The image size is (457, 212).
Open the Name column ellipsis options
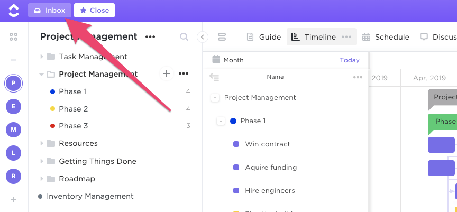coord(358,77)
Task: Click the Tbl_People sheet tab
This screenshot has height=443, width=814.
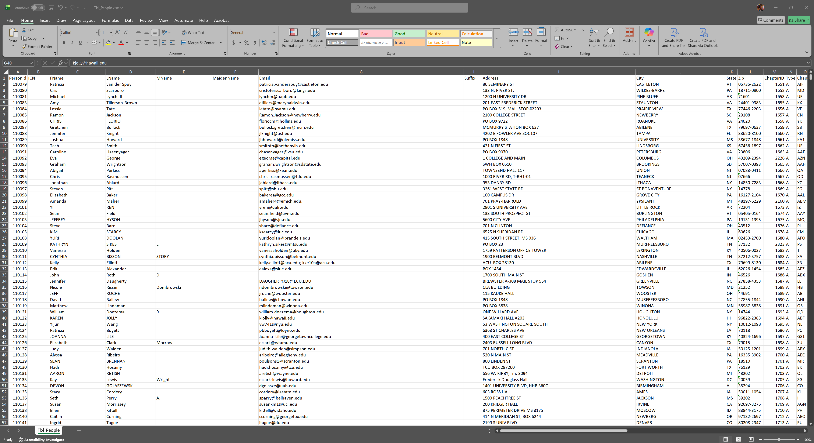Action: click(48, 430)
════════════════
### PROMPT
Copy every line of the records above word for word, leaving the pictures out of your copy.

### RESULT OF THE EXERCISE
The image size is (457, 212).
Open the Name column ellipsis options
coord(358,77)
Task: Click the Tbl_People sheet tab
This screenshot has height=443, width=814.
Action: click(48, 430)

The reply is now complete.